In September 2006 Romijn Research and Development (RRD) was approached by ECORYS to conduct the end-of project evaluation of the Vietnamese Government Interpreters Training Programme. The evaluation had been assigned to us by the European Commission.
The Vietnamese government Interpreters Training project was adopted by DG AIDCO of the European Commission and the Vietnamese Government to provide the Vietnamese authorities with a body of conference interpreters and conference interpreter training capacity. This provision would have to ensure smooth communication between the Commission (and the international community at large) and (various Departments of) the Vietnamese Government in multi-lingua forums. The ultimate aim of the project was to provide Vietnam with the resources and know-how to establish a fully-fledged European Interpreter Training Centre in Hanoi.
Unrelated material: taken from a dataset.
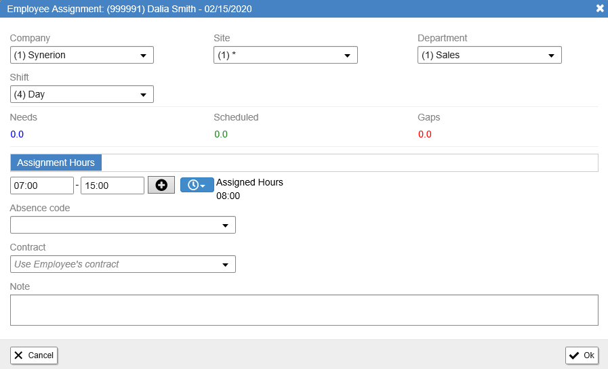Viewport: 608px width, 369px height.
Task: Click inside the Note text area
Action: [304, 310]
The aim of the evaluation was to review the project’s, relevance, efficiency, effectiveness and sustainability, propose improvements and/or new options for the future and explore possible improvements to the project or other future actions through which the EU might contribute to sustainable results in the performance of the public administration of Vietnam in its negotiations with governments of other countries throughout the world.
RRD (dr. Clemens Romijn) has conducted 9 days of fieldwork in Vietnam - Hanoi in the course of which he visited 18 people -eight representing the EU and Vietnamese ministries/agencies and ten trainees that had followed the programme. In addition to conducting interviews and discussions questionnaires were sent out to persons he was not able to visit during his fieldwork in Hanoi.
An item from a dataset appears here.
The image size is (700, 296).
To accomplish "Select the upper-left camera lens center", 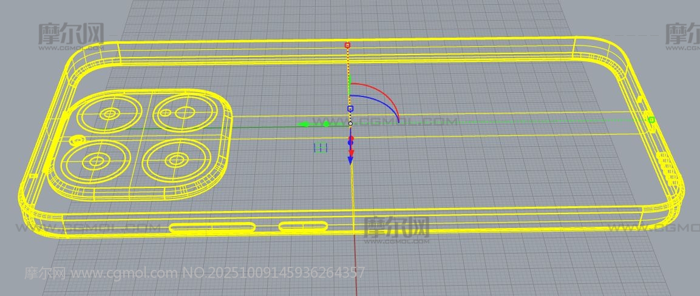I will [x=110, y=113].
The evidence we were able to gather indicated the impact of this project on functioning of the Ministries in negotiations and the position on the labour market of the trainees to be lasting for some time to come. As a result of these findings this evaluation has warmly recommended training of Vietnamese interpreters with the EU training methodology to be continued. A relative small project has impacted significantly and has led to sustainable results.